Referenten aus der ganzen Welt
Der erste Seminartag startete gleich mit Prominenz, denn Christian Hofer, Direktor des Bundesamtes für Landwirtschaft, richtete sein Grusswort an das Publikum. Auch Markus Hämmerli, Vorsitzender der GL Inoverde, hatte einen Bühnenauftritt.
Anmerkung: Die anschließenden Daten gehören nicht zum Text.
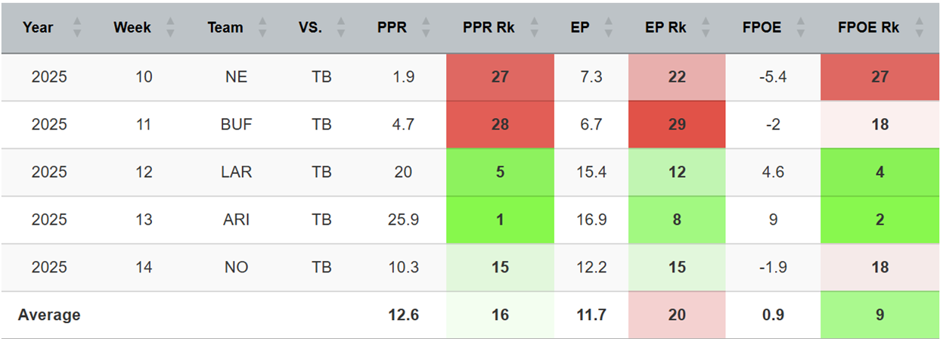The height and width of the screenshot is (339, 943).
Task: Toggle the sort arrows next to Team
Action: pos(262,28)
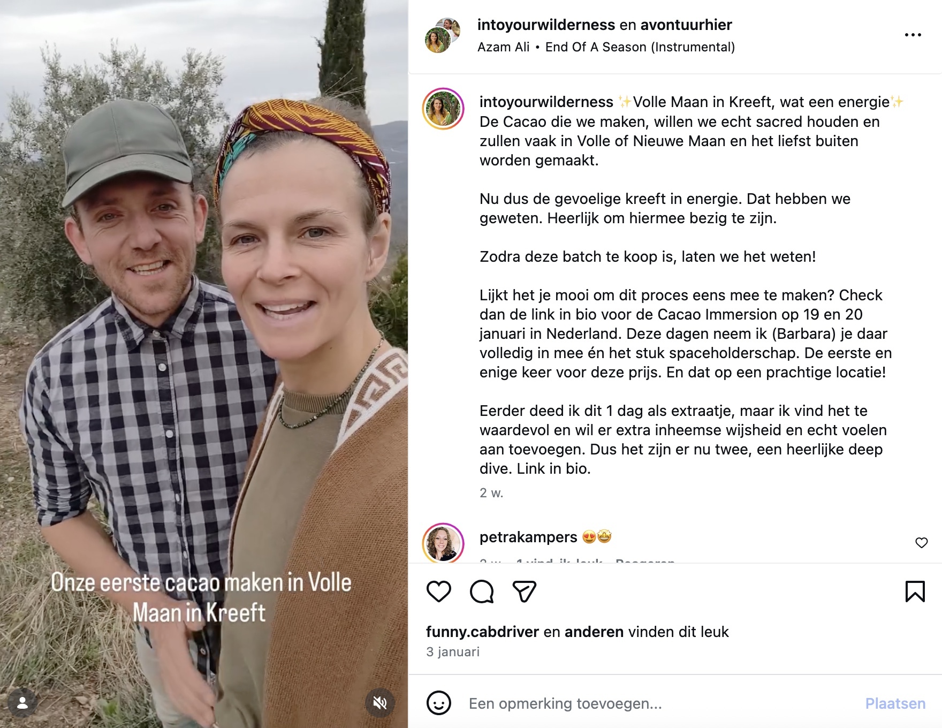Open avontuurhier profile link

point(686,25)
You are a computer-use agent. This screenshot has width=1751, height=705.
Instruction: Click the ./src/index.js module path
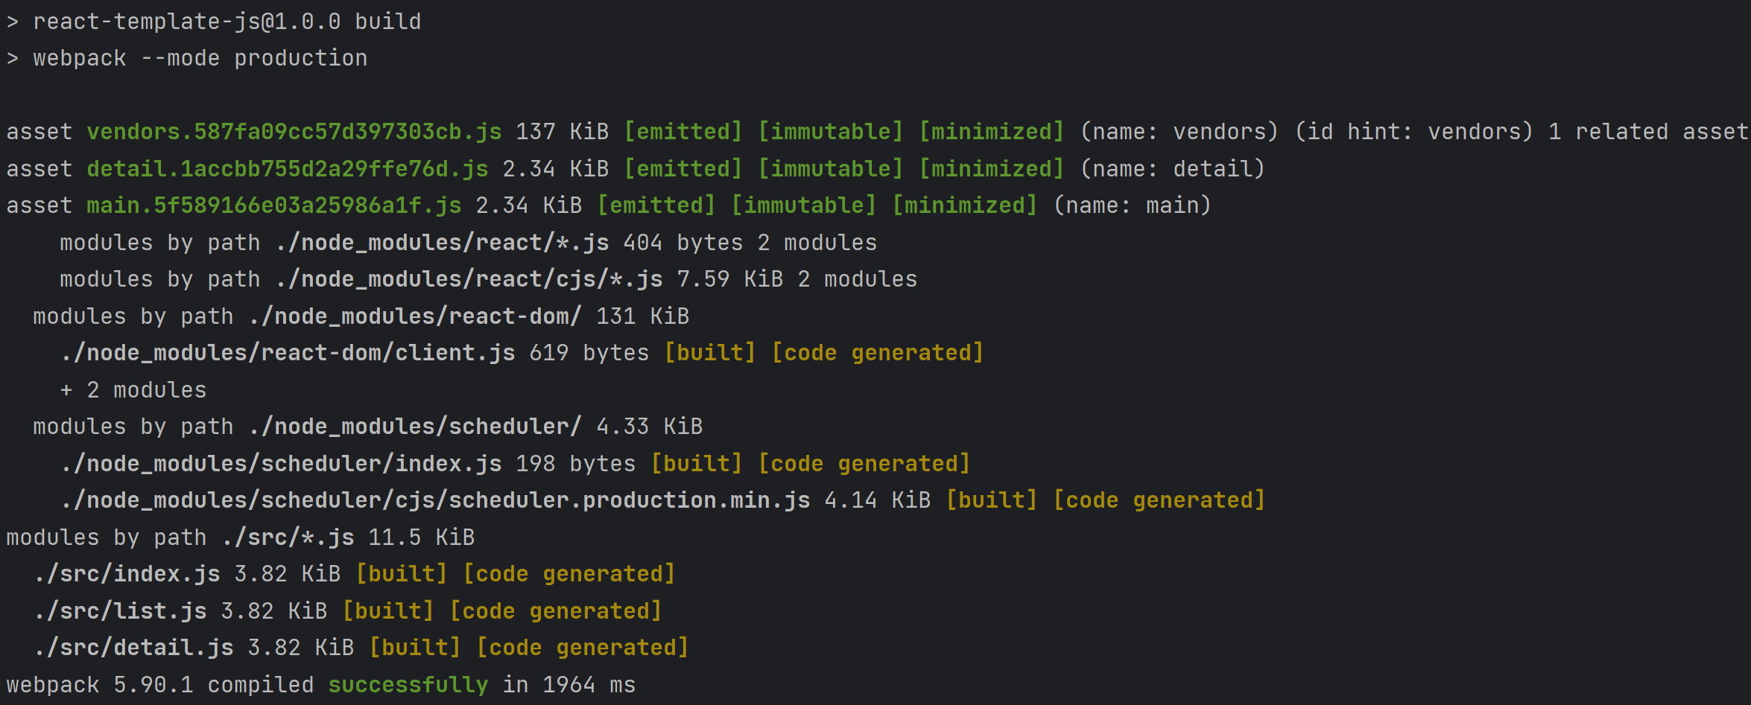(127, 574)
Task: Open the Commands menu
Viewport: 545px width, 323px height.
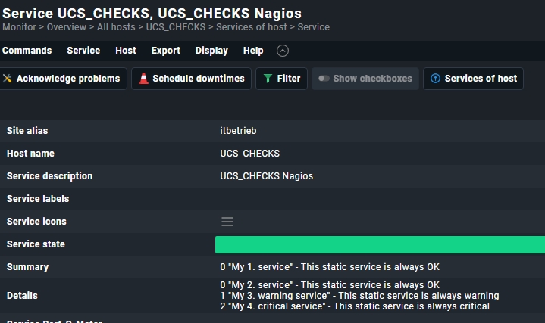Action: (27, 51)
Die Aufmerksamkeit gehörte aber nicht nur Schweizer Fachpersonal, auch diverse internationale Experten aus Deutschland, Frankreich, Spanien und sogar Kanada leisteten mit ihrer Expertise einen interessanten Beitrag.
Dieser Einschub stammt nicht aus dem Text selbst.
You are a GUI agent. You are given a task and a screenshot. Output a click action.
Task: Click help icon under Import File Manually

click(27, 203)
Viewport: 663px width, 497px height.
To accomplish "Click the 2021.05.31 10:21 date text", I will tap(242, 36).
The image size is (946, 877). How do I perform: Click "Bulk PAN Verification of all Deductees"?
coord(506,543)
Ausserdem war an beiden Tagen je eine Podiumsdiskussion mit verschiedensten Vertretern eingeplant: Am ersten Tag wurde über «Bedürfnisse und Herausforderungen im Zulassungsverfahren aus Sicht der verschiedenen Stakeholder» diskutiert, während am zweiten Tag die Frage «Nachhaltiges Steinobst – Wer zahlt das? Führt das Nachhaltigkeitsprogramm ‹NHF› am Point of Sale zum Erfolg?» im Zentrum stand.
Unberechenbarer Markt
Markus Hämmerli referierte über Herausforderungen und Perspektiven von Steinobst aus Sicht der Lagerung und Vermarktung. Im Gegensatz zu Aprikosen und Zwetschgen sei die Marktsituation bei Kirschen umweltbedingt viel weniger beherrschbar. Erntemengen von über 2000 Tonnen seien eine grosse Herausforderung für Vermarkter wie Inoverde. Es entstünden grosse Lagerbestände. Dies erhöht die Prozess- und Lagerkosten. «Dieses Jahr wurden Kirschen während drei bis vier Wochen gelagert. Das widerspricht dem Vermarktungskonzept der Branche», erklärte Hämmerli.
Eine Vielzahl an Sorten
Inoverde nimmt total zirka fünfzig Kirschsorten an, wobei Kordia, Grace Star und Regina mit Abstand die grössten sind. Die Vorteile von verschiedenen Sorten sind, dass die Kirschsorten verschieden schnell reif sind.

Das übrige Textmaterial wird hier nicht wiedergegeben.